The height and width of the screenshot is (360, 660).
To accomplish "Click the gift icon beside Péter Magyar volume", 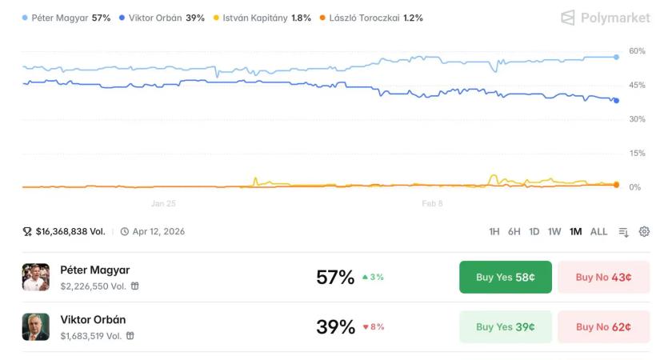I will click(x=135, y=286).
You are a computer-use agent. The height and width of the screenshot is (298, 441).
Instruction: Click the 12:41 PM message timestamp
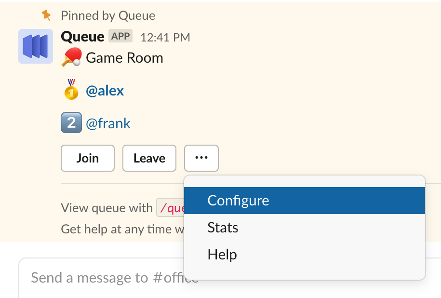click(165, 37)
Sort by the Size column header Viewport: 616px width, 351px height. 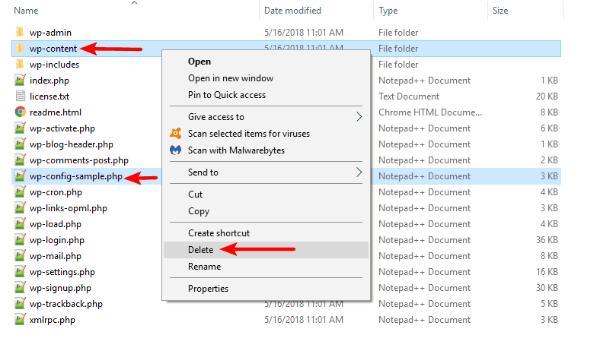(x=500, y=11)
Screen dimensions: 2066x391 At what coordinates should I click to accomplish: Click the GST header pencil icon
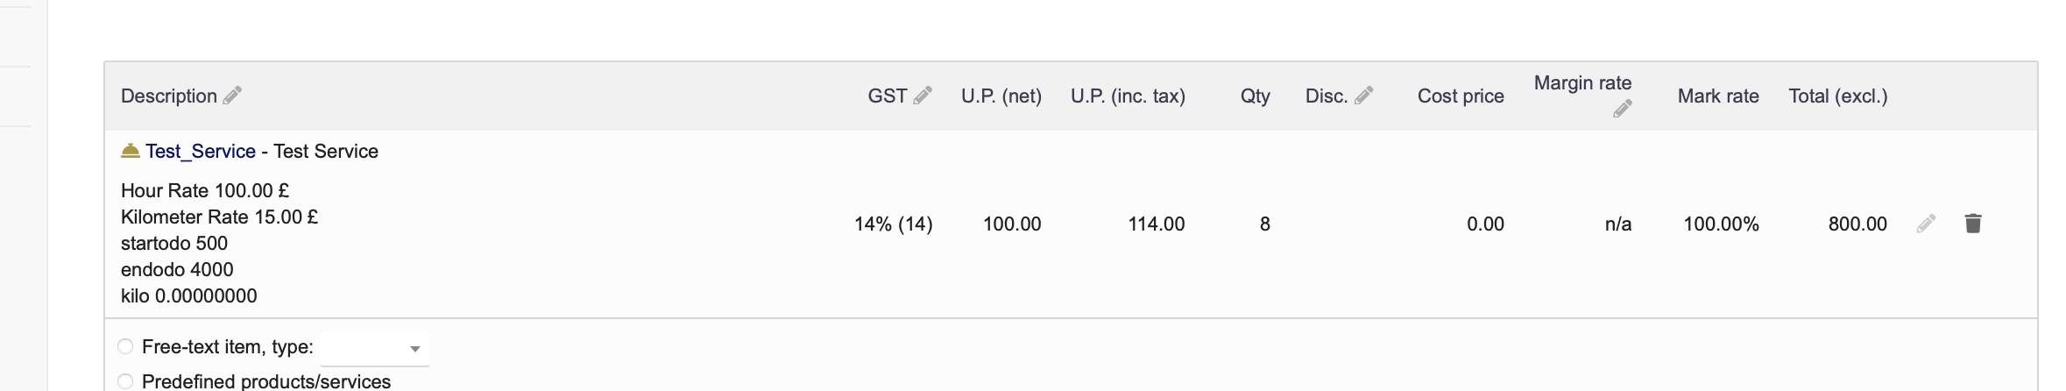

_____

- Aim:
Please return each line of the listing above that contains the word "screenshot".

- Result for this task:
The height and width of the screenshot is (360, 660).
You are a computer-use agent. The height and width of the screenshot is (298, 441).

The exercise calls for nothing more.